Wherever the records include pictures, skip them and transcribe all the rest word for word.
=== Section Start ===
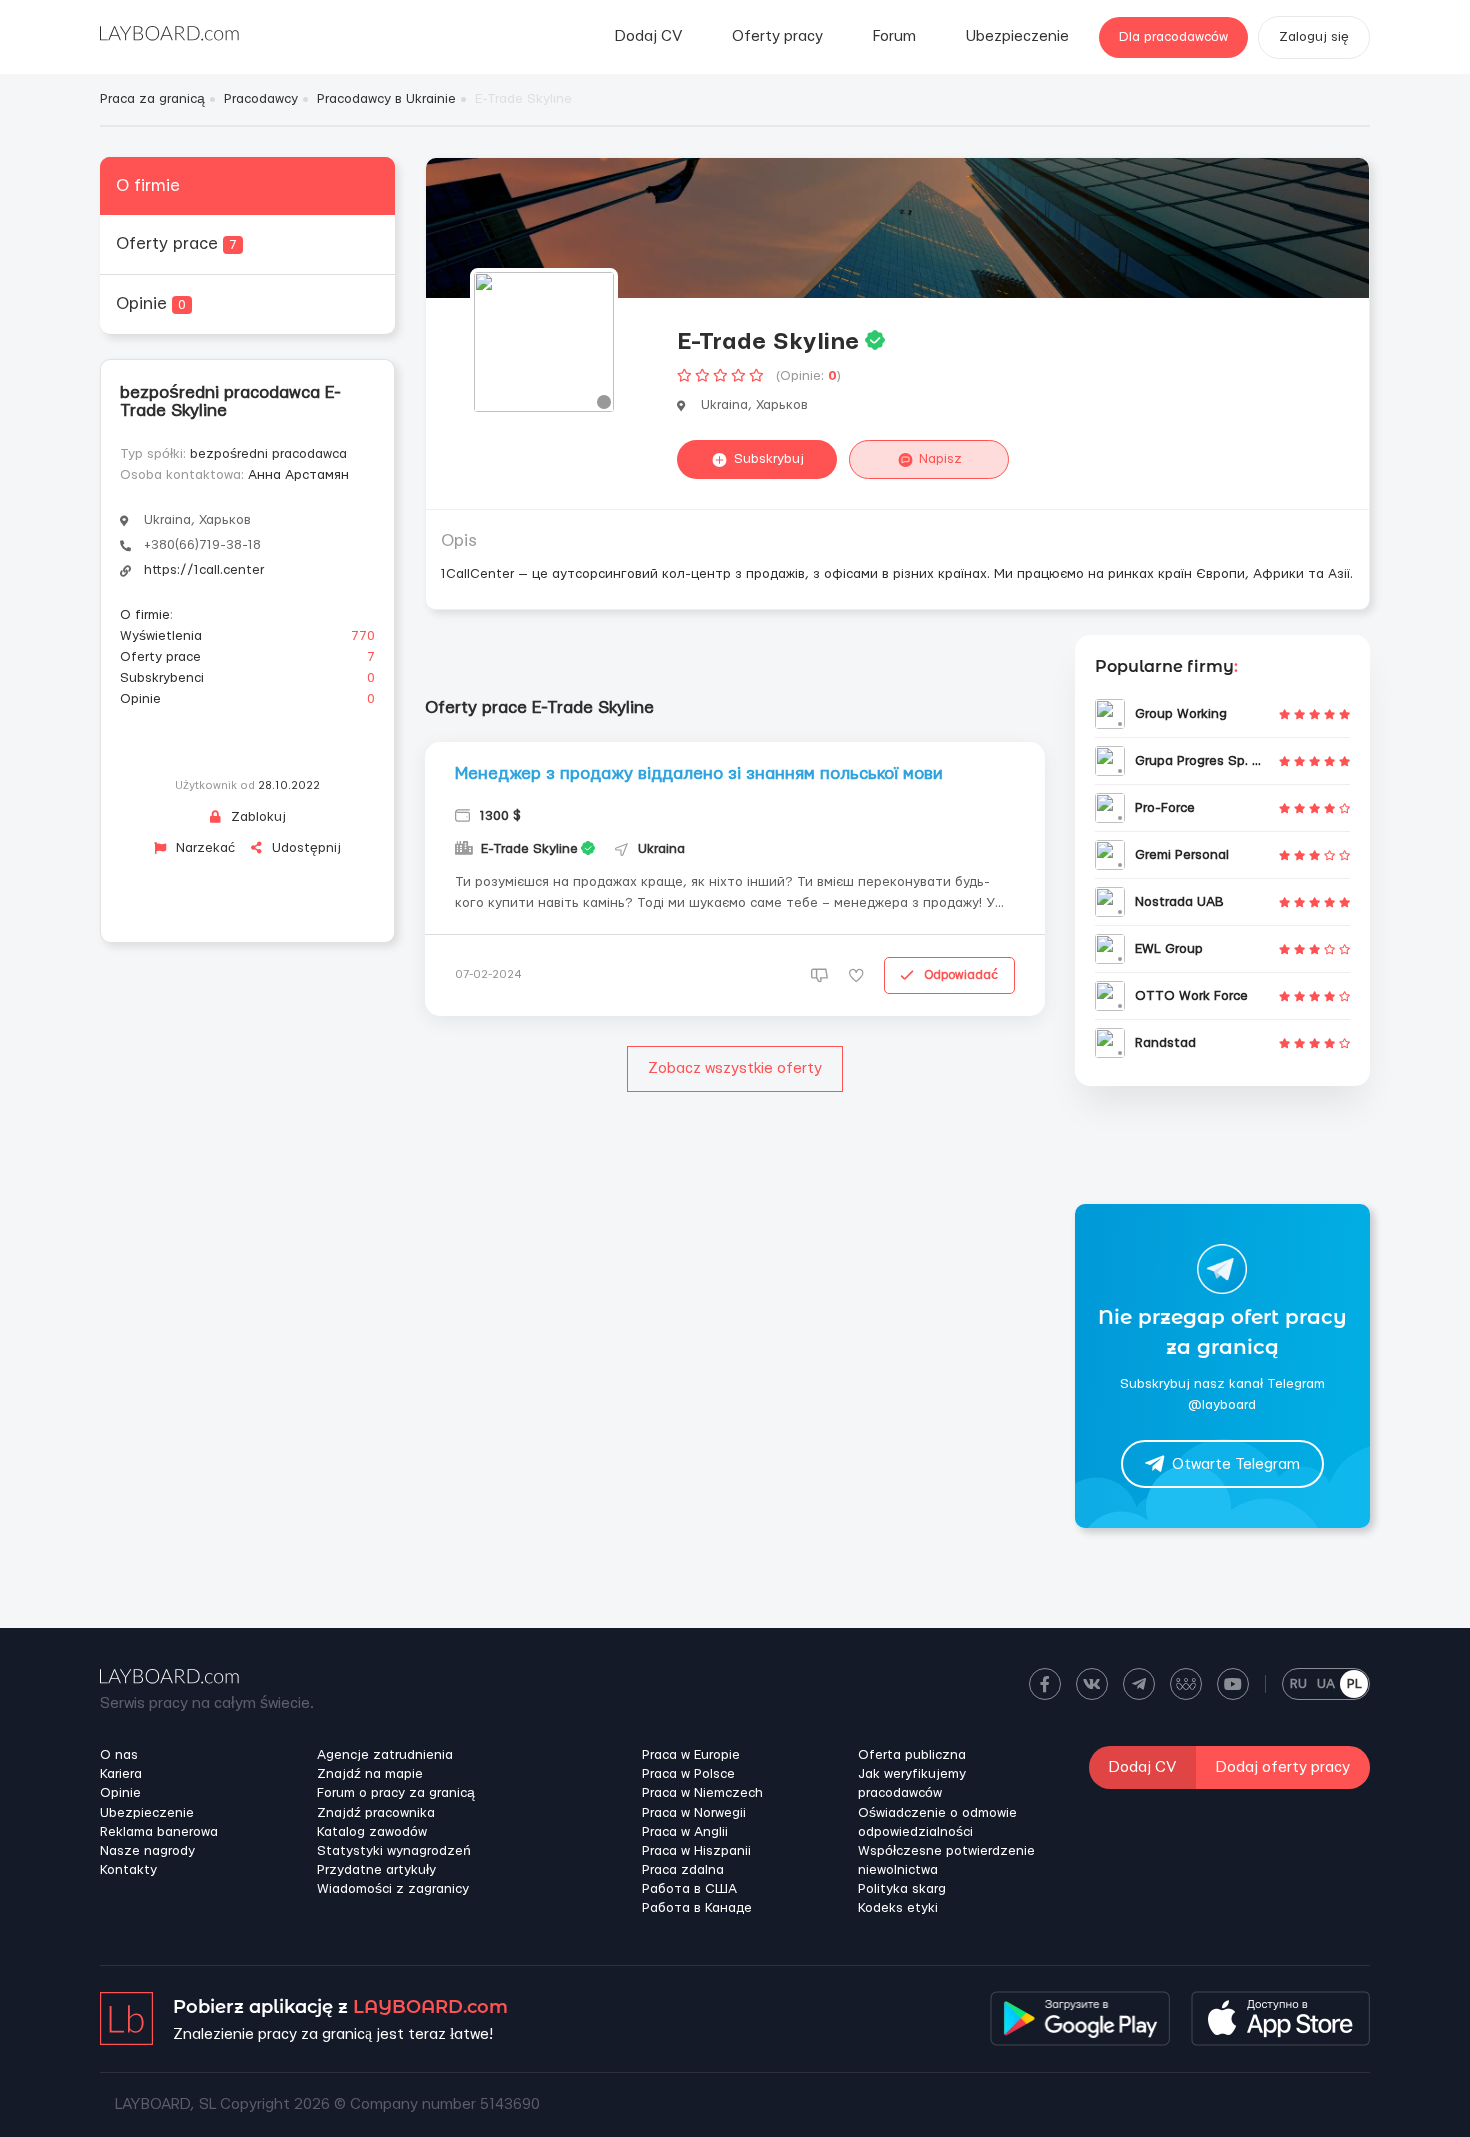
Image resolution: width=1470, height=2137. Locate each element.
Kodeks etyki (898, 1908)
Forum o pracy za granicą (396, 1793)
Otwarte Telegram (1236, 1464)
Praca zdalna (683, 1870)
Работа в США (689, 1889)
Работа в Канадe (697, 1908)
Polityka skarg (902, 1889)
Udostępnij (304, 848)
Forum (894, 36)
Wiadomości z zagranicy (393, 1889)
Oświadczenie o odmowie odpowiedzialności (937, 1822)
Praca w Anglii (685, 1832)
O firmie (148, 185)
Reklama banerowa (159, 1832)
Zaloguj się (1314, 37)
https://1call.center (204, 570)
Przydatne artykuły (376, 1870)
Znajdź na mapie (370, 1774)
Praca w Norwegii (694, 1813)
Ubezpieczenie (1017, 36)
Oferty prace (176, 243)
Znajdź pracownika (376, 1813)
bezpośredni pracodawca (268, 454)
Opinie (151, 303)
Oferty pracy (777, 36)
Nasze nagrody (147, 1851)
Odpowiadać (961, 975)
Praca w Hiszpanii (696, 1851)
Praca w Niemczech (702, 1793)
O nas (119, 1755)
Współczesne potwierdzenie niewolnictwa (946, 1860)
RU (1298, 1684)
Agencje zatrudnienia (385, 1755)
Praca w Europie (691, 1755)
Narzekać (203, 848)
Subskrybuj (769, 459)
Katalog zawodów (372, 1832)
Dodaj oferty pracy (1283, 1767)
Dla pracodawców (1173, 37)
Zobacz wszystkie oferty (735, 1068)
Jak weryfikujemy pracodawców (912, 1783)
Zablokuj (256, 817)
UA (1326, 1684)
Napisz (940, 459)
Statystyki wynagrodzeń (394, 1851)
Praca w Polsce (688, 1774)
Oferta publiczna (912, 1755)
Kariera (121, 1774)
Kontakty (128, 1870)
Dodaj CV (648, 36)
=== Section End ===
### ANSWER TO THIS EXERCISE
Image resolution: width=1470, height=2137. Locate each element.
Kodeks etyki (898, 1908)
Forum o pracy za granicą (396, 1793)
Otwarte Telegram (1236, 1464)
Praca zdalna (683, 1870)
Работа в США (689, 1889)
Работа в Канадe (697, 1908)
Polityka skarg (902, 1889)
Udostępnij (304, 848)
Forum (894, 36)
Wiadomości z zagranicy (393, 1889)
Oświadczenie o odmowie odpowiedzialności (937, 1822)
Praca w Anglii (685, 1832)
O firmie (148, 185)
Reklama banerowa (159, 1832)
Zaloguj się (1314, 37)
https://1call.center (204, 570)
Przydatne artykuły (376, 1870)
Znajdź na mapie (370, 1774)
Praca w Norwegii (694, 1813)
Ubezpieczenie (1017, 36)
Oferty prace (176, 243)
Znajdź pracownika (376, 1813)
bezpośredni pracodawca (268, 454)
Opinie (151, 303)
Oferty pracy (777, 36)
Nasze nagrody (147, 1851)
Odpowiadać (961, 975)
Praca w Hiszpanii (696, 1851)
Praca w Niemczech (702, 1793)
O nas (119, 1755)
Współczesne potwierdzenie niewolnictwa (946, 1860)
RU (1298, 1684)
Agencje zatrudnienia (385, 1755)
Praca w Europie (691, 1755)
Narzekać (203, 848)
Subskrybuj (769, 459)
Katalog zawodów (372, 1832)
Dodaj oferty pracy (1283, 1767)
Dla pracodawców (1173, 37)
Zobacz wszystkie oferty (735, 1068)
Jak weryfikujemy pracodawców (912, 1783)
Zablokuj (256, 817)
UA (1326, 1684)
Napisz (940, 459)
Statystyki wynagrodzeń (394, 1851)
Praca w Polsce (688, 1774)
Oferta publiczna (912, 1755)
Kariera (121, 1774)
Kontakty (128, 1870)
Dodaj CV (648, 36)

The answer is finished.